--- Task data ---
****************************************

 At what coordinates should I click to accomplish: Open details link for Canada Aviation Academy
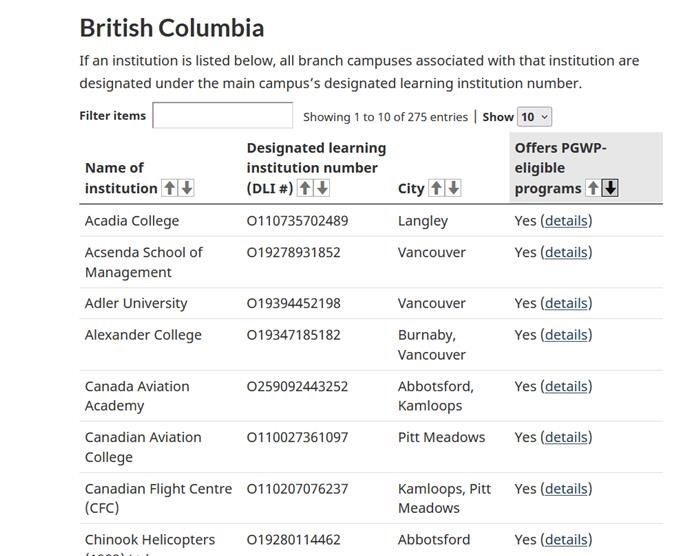[x=566, y=386]
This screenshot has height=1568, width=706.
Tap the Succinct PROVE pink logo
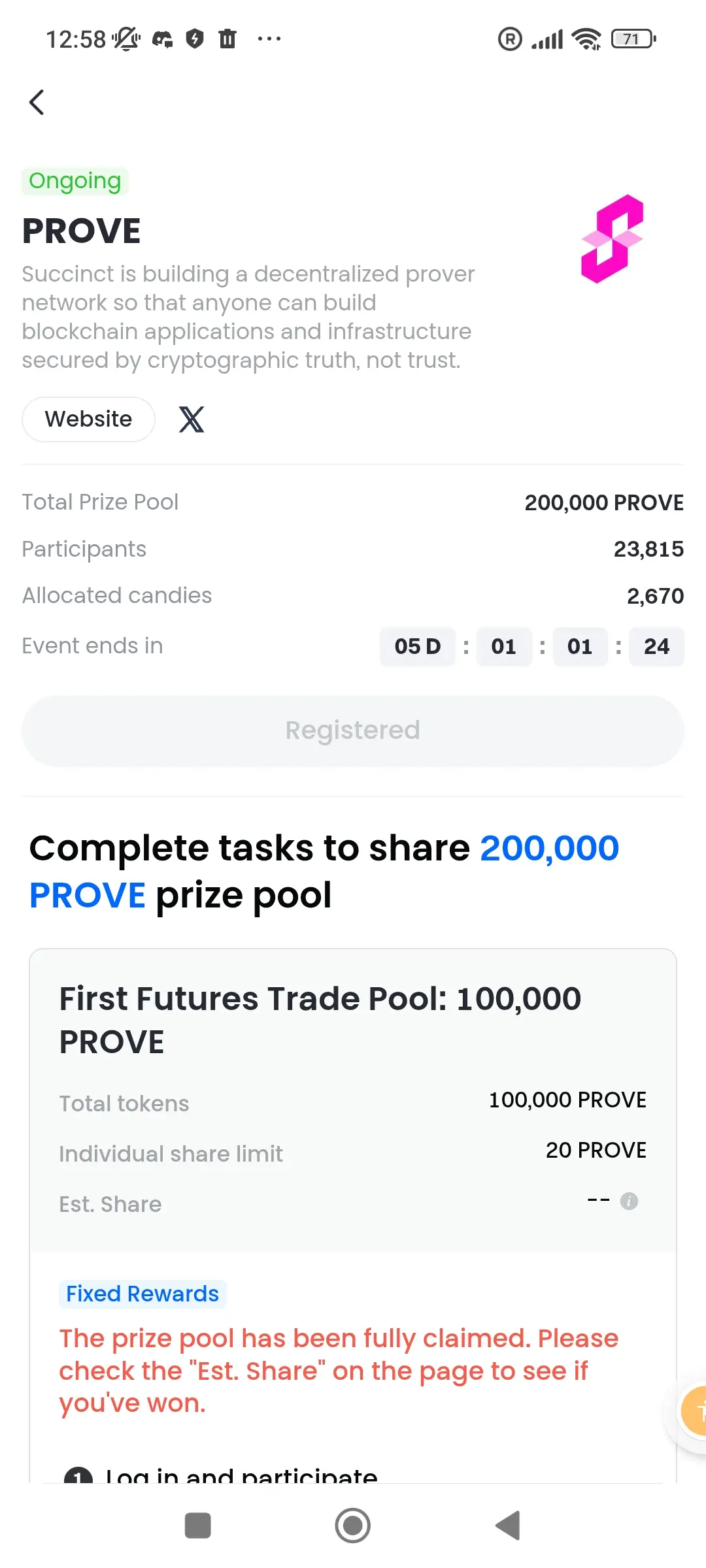point(613,238)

****************************************

--- Your objective ---
Convert every line of the items above into a Markdown table with the columns "Row" and "Text", numbering the rows in order and leaving out blank lines. Leave the pictures out of the result.

--- Expected answer ---
| Row | Text |
|---|---|
| 1 |  At what coordinates should I click to accomplish: Open details link for Canada Aviation Academy |
| 2 | [x=566, y=386] |
| 3 | This screenshot has height=1568, width=706. |
| 4 | Tap the Succinct PROVE pink logo |
| 5 | point(613,238) |